There is an important IP clause to this regard, so we cannot reveal too much, except that the team is handling the next generation Unified Communications service. It’s not exactly Unified Communications by the current definition, it’s far more interesting… Curious? 😉
The team is building a platform independent back-end that enables any resource to be manipulated in the cloud. We are using the word resource in an abstract way, but we actually mean information, communication channels and entities of any type. The back-end is accessible using REST and WebSockets and it’s built on a massively scalable, distributed architecture, capable of millions of operations per second. It is the place where Apps running on the browser, mobile or desktop, connect. Technically, there are many challenges, from the quantity of handled information to the way the system works and the functionality offered to the Apps. Pineapple also includes business logic (yes, the system has mechanisms to make business logic device independent as well). The real-time nature of the communication channels increases difficulty, as there is a huge difference between 50ms and 120ms processing time.
At present, the Apps team is very technical, but in the process of acquiring more competences. This team’s customers are end-users – they are going to use the Apps developed by the team. Our approach on the end-users functionality is to provide specialized Apps that actually satisfy specific demands rather than provide mammoth applications to meet all requirements possible.
The IT infrastructure where our software products run is the only child of this team. But it’s a very demanding kid. While for simplification purposes we try to use IaaS services without exception, this is not always the case for reasons related to costs, availability or performance. That’s why this team has both hardware and software abilities, ranging from networks to operating system virtualization, storage, provisioning, load balancers, etc.

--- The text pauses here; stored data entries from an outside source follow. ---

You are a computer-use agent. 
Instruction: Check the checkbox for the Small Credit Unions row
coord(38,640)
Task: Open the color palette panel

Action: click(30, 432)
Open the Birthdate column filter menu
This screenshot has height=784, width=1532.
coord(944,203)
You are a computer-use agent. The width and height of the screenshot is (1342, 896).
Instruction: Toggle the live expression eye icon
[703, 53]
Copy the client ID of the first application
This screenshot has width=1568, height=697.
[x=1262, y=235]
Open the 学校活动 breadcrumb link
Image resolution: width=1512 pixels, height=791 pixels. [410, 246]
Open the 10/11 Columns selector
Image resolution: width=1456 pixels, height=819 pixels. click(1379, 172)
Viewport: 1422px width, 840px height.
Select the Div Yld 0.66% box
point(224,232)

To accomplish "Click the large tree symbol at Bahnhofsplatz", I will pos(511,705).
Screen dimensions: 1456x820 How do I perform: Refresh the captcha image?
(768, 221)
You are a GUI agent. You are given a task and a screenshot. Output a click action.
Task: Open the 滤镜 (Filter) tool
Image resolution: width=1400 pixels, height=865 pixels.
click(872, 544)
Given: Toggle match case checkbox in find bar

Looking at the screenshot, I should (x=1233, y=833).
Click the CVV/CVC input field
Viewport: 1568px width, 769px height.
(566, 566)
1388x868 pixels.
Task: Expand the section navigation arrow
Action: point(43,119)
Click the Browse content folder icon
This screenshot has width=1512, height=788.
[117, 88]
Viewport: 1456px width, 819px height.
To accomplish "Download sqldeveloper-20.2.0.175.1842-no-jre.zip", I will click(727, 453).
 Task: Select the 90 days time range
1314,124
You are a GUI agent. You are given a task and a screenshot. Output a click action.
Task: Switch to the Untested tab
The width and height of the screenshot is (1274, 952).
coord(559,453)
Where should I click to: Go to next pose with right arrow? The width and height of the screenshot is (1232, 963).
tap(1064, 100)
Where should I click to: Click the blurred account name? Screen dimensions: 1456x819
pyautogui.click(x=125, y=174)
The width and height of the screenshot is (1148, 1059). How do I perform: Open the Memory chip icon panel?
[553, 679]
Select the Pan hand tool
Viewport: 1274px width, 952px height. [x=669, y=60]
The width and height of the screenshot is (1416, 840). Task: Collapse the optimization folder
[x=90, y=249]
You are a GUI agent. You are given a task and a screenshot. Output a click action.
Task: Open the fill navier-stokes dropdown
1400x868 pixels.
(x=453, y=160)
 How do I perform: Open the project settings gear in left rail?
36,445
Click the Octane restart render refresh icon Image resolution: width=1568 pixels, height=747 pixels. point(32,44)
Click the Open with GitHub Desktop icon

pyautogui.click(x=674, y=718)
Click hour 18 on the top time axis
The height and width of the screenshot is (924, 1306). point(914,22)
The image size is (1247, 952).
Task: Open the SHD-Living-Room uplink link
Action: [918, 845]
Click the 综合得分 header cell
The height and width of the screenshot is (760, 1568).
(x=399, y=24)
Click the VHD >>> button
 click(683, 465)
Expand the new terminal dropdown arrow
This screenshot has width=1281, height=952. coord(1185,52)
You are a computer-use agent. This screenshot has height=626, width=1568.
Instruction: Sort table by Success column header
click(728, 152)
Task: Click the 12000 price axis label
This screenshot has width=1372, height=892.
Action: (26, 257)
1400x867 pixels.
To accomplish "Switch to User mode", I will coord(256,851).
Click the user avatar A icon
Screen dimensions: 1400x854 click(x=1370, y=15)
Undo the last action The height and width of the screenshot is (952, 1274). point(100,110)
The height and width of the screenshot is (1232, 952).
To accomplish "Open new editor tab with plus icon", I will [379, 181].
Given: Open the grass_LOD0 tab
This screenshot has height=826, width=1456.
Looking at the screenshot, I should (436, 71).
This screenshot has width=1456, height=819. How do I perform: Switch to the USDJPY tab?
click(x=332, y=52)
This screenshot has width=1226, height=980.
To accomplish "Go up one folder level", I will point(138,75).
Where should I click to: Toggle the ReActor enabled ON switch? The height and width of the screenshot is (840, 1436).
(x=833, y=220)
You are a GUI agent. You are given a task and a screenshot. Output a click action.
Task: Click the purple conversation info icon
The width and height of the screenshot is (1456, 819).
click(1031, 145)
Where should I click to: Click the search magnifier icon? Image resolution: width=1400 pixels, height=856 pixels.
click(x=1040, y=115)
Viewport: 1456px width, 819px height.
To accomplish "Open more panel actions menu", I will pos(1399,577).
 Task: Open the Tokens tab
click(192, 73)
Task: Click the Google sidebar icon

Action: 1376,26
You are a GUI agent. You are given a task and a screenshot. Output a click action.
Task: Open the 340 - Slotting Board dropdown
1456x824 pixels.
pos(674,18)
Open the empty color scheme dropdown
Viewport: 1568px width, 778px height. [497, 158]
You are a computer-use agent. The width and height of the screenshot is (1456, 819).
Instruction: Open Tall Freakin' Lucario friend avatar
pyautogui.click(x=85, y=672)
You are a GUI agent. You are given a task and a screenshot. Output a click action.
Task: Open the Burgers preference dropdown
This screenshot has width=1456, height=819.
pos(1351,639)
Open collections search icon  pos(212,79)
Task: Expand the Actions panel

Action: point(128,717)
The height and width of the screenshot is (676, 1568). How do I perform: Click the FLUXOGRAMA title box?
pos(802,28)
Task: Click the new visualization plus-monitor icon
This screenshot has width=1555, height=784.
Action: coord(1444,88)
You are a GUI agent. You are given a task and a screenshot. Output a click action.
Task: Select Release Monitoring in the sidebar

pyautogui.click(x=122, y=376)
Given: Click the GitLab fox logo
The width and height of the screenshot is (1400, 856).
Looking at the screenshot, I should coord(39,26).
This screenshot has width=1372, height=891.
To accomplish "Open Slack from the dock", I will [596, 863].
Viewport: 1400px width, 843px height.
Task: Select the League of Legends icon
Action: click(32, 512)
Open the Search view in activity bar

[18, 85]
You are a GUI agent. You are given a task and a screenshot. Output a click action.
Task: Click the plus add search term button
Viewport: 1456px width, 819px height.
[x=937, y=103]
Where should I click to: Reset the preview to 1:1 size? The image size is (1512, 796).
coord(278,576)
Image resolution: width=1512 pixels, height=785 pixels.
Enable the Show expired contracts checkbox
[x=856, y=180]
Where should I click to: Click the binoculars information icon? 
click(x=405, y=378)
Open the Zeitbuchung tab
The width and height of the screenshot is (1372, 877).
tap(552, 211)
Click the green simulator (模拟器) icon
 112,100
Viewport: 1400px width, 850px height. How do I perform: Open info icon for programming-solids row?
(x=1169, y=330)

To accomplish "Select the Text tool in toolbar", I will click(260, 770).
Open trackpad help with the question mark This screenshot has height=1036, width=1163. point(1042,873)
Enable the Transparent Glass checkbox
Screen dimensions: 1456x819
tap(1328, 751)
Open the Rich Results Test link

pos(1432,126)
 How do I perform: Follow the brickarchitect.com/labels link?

This is our youngest team and in the near future it will be growing at a fast pace. Their main objective is customer satisfaction, but from a different perspective – they are looking at how fast the results have been delivered to the end-user. Of course, this involves CPU usage, memory, bandwidth, requests, but in the end the only one who can appreciate how things go is the customer.
Taking into consideration what it does and the fact that it handles the entire lifecycle of the VoipNow platform, this is functionality wise the most complex team. It covers marketing, sales, customer support, and product development. VoipNow’s popularity is increasing rapidly and this puts out various challenges for the team. In other words, we need more accurately focused marketing, better sales processes, and more efficient software development. For example, every week we receive over ten improvement requests. This makes product management quite difficult because we have to satisfy customers, but in the same time not everything needs to be included in VoipNow. It is already a pretty complex product.
Furthermore, as most of our customers provide services to their subscribers using VoipNow, they have special technical support demands. VoipNow is a mature and widely used product, with the latest version launched two weeks ago.
In the near future, VoipNow will also benefit from a lot of technological improvements performed by the Stack and Apps teams.
Team Support handles all the functions that help our other teams meet their objectives, which means small administrative tasks or highly important stuff like getting new Clouders. The other teams are their main customers and its objective is to make them happy.
We realize that the description of each team might seem pretty brief, but if any further interest we can write dedicated articles to cover each of them in detail. The leadership team was left out for obvious reasons – its role is obvious.